---------- SOURCE MATERIAL ----------
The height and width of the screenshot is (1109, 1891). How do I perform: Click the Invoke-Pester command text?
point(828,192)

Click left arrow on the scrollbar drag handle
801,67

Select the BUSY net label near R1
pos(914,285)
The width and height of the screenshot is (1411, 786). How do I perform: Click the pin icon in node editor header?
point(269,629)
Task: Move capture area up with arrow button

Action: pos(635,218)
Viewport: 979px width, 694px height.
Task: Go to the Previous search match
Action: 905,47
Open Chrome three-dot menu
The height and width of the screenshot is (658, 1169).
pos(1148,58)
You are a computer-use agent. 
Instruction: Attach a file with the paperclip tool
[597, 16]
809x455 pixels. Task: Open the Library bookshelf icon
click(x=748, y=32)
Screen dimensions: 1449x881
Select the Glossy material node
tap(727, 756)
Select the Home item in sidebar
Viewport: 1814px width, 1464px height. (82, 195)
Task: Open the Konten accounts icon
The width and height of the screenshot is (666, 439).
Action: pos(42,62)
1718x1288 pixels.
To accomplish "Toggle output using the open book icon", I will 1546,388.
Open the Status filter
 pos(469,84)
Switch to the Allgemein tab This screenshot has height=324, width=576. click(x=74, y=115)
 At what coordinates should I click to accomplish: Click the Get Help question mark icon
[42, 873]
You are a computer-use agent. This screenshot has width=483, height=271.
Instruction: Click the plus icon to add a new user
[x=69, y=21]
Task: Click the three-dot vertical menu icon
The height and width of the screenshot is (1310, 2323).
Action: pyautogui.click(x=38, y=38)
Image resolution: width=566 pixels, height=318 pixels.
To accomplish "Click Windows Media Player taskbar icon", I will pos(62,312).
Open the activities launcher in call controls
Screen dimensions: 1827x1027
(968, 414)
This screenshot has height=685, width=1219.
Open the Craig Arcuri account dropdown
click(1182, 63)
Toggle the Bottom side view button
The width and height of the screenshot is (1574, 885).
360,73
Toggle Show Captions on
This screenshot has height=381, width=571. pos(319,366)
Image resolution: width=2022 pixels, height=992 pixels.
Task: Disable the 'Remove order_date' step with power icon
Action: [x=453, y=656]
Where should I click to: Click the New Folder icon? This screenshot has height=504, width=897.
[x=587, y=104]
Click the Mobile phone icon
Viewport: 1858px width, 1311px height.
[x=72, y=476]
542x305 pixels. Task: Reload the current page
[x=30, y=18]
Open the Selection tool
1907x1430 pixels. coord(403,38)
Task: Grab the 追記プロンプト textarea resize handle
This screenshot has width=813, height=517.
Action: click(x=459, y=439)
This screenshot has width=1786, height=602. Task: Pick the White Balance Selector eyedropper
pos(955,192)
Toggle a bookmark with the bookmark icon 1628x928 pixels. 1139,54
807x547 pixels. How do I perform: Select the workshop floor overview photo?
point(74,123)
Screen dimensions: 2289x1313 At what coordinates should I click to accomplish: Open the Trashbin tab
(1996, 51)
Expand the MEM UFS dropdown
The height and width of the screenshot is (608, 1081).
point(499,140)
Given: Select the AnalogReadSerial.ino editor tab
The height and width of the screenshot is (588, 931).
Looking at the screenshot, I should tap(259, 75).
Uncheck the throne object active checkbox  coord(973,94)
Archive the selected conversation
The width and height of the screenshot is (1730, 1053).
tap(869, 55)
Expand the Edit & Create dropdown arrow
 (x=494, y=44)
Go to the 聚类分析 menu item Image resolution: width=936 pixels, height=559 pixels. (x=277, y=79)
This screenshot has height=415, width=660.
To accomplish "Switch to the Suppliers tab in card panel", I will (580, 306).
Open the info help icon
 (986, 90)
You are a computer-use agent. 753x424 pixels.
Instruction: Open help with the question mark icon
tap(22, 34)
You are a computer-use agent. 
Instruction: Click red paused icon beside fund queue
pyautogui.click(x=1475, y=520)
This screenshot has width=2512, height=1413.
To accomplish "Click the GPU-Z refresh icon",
----------
**ACTIVITY:**
The lines to return are those in the records above that hold the word "agent".

**RESULT FOR THIS TASK:**
You are a computer-use agent. 
You are a computer-use agent. This screenshot has width=483, height=271.
You are a computer-use agent. 753x424 pixels.
You are a computer-use agent. 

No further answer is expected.